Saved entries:

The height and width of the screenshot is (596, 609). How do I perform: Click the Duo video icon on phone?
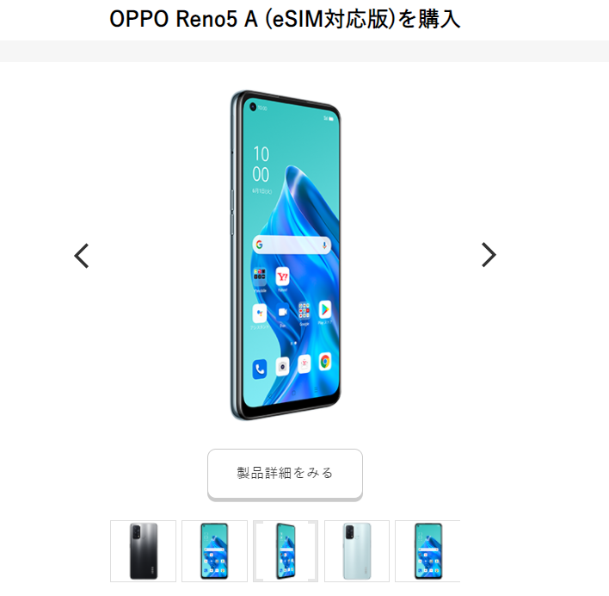[x=282, y=312]
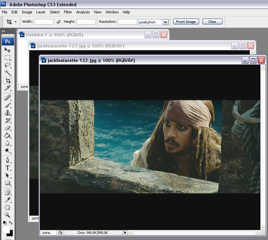Click the Clear button
Screen dimensions: 268x240
pos(212,22)
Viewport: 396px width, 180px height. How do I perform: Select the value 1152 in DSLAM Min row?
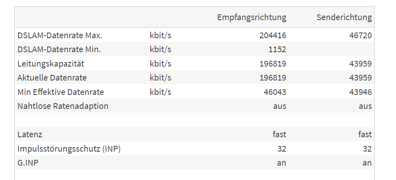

## Activity
The lines above must be transcribed exactly, with every picture left out.

## Answer below
The height and width of the screenshot is (596, 609). How do I perform: Click the Duo video icon on phone?
[x=282, y=312]
Click the Clear button
Screen dimensions: 268x240
pos(212,22)
Viewport: 396px width, 180px height. How do I perform: Select the value 1152 in DSLAM Min row?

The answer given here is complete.